Study with World Renowned Guitarist/Writer

D.R. Auten


San Diego California


e-mail: dr@drauten.com



Send me an e-mail and lets get started.

Tell my what you want to accomplish.


Jazz, Country, Classical, Rock, Blues





Below is information for some of my students as a reference


"Simplify your thinking and concentrate on the important things."


To me Jazz is not a style but an ability. Freedom to play spontaneously in all keys, everywhere on the neck. That takes a little work to learn the Matrix of the fingerboard. Originality comes from thinking for yourself. If you just pick the fruit of other players, all you will only have  their personality. Be careful not to just be a just a "lick machine" learning all the solos of the great players. Yes, it is good to study them and extract the essence. But  move on and make it your own. If you copy to much you will loose your identity. The Jazz masters of old, did not have  tape recorders, or could down load MP3's like we can. They mostly had just there instruments and guys around them. This seclusion actually helped them to developed there own style. So again, learn the essence and move on.


Be yourself!


1. The first step in playing Jazz is learning the C Major scale in all positions on the neck. By learning these notes of the major scale (C D E F G A B) on your instrument in all positions, you have learned all the sharps and flats as well with this logic: If you know where an E is you know where the Eb is.  IT IS RIGHT NEXT TO IT!  Likewise, if you what to know where D# is, just go to D and raise it a half step. Do you see, by learning just one scale you have learned all the notes on your instrument. Simplify your thinking.


As you work on the C major scale, try to hum along in your head as you play. It is very important that you hear each note in your head, just before you play it, then it becomes music and not just a physical or athletic expression. Speed will come later, so go very slow and feel/hear each note.

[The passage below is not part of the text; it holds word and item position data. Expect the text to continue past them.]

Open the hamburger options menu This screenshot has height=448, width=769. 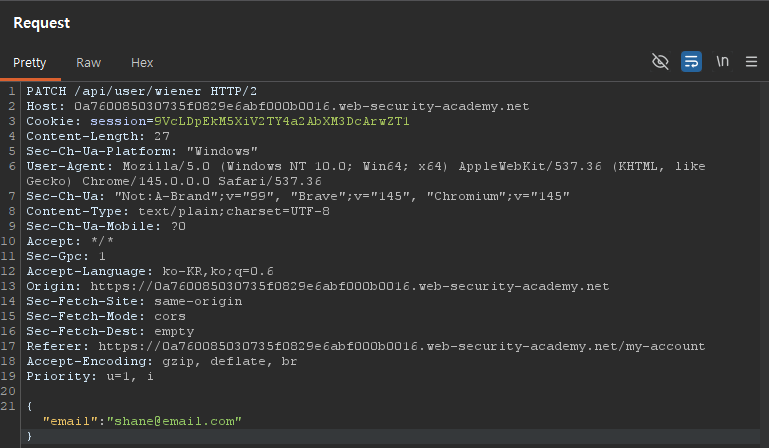click(751, 62)
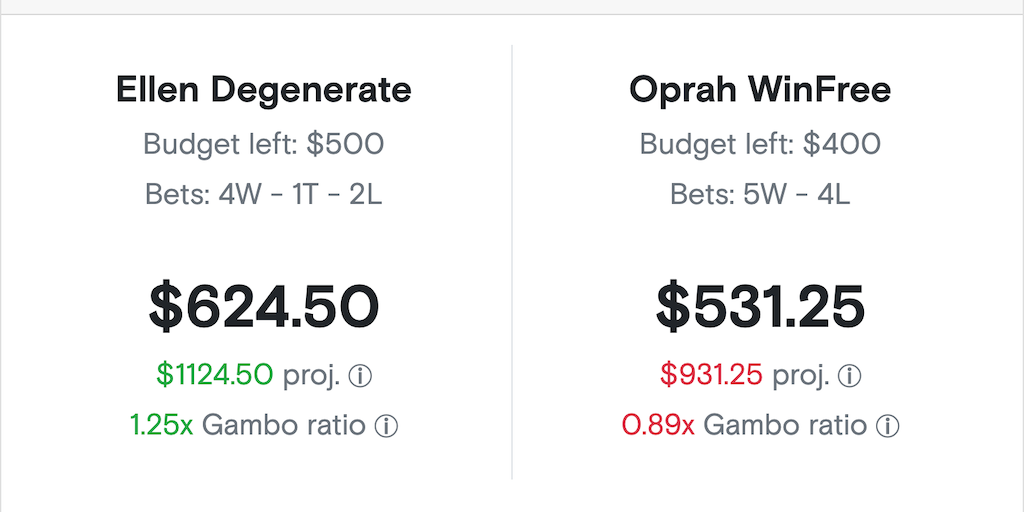This screenshot has height=512, width=1024.
Task: Click the Budget left: $400 text
Action: point(760,144)
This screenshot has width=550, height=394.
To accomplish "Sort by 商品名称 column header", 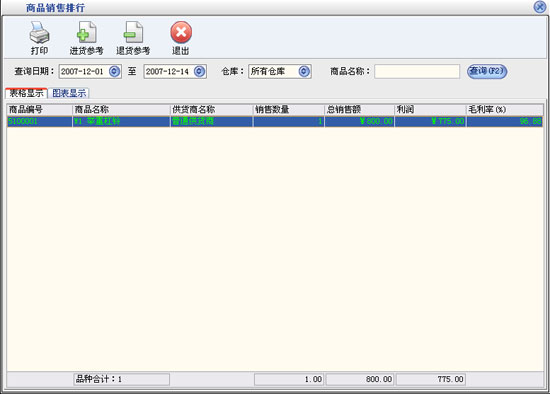I will [121, 109].
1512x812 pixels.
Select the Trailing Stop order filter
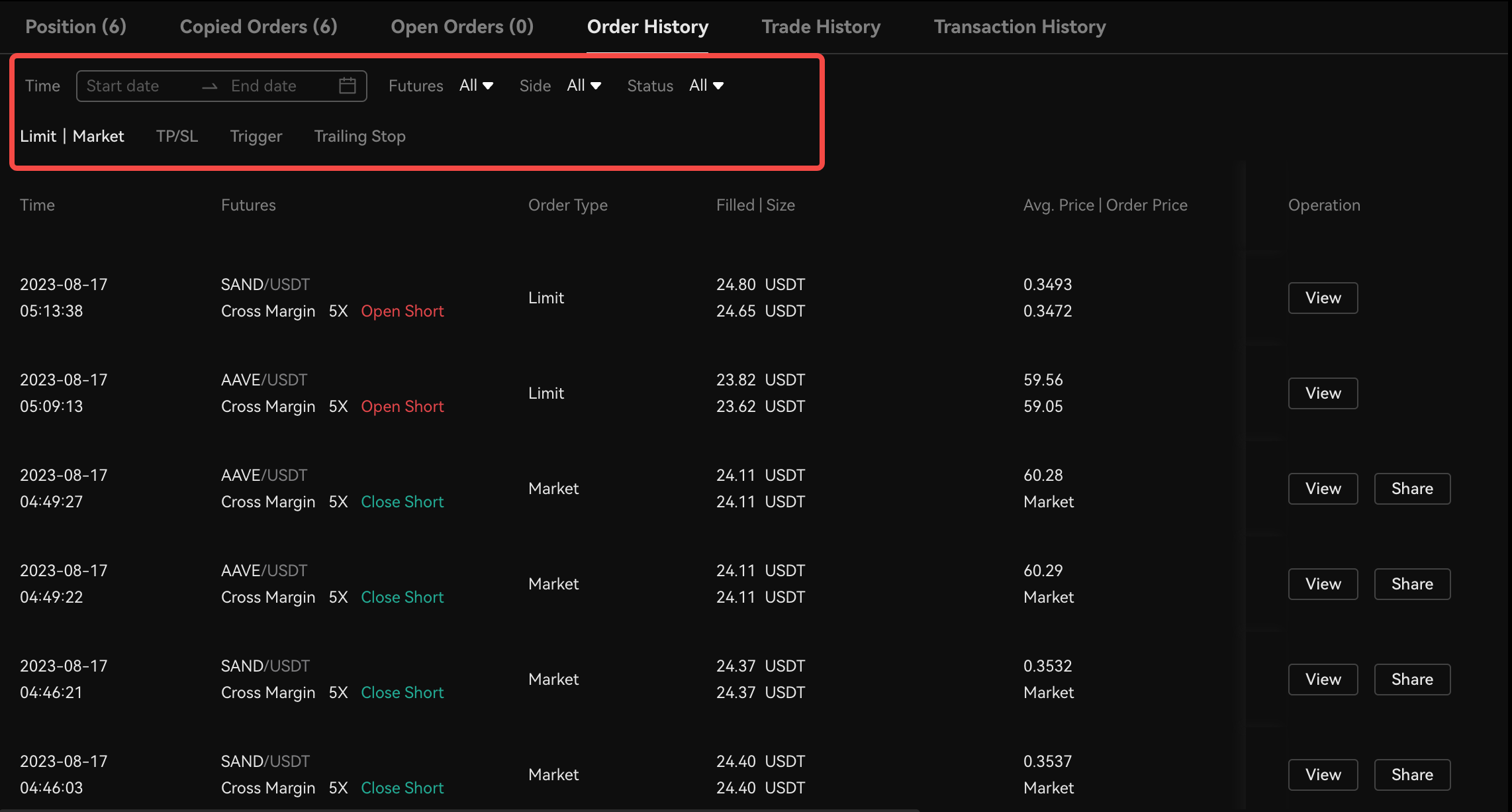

Look at all songs as just three chord families. Major, Minor and Dom7. That is easy to comprehend. Put all altered scales in with the Dom7 family (even though theoretically they my not go there). This is true because of the way or function of the altered stuff. Dom7 naturally creates tensions. The C Major scale becomes many types of sounds  depending on the root tone you place over it. (We will go over that when we study the Greek modes).


Scales are not your melody, they are everyone's. They are like the RED dots you see on the floor when learning dance steps. They are just learning aids. Once you learn the steps shown in the RED dots, then your ready to grab a girl, and go out on the dance floor and make her smile. After dancing for awhile you will forget the RED dots and just dance to the music. Scales serve the same function. They help to get your fingers and ears moving along, then scales should fade and be replaced by your own musical ideas. Realize this: when scales are played ascending and descending in order or arpeggios everyone studies, they are melodies you did not write and everybody plays them, so make up your your own melodies. Learn the essence and move on. Be unique, be yourself.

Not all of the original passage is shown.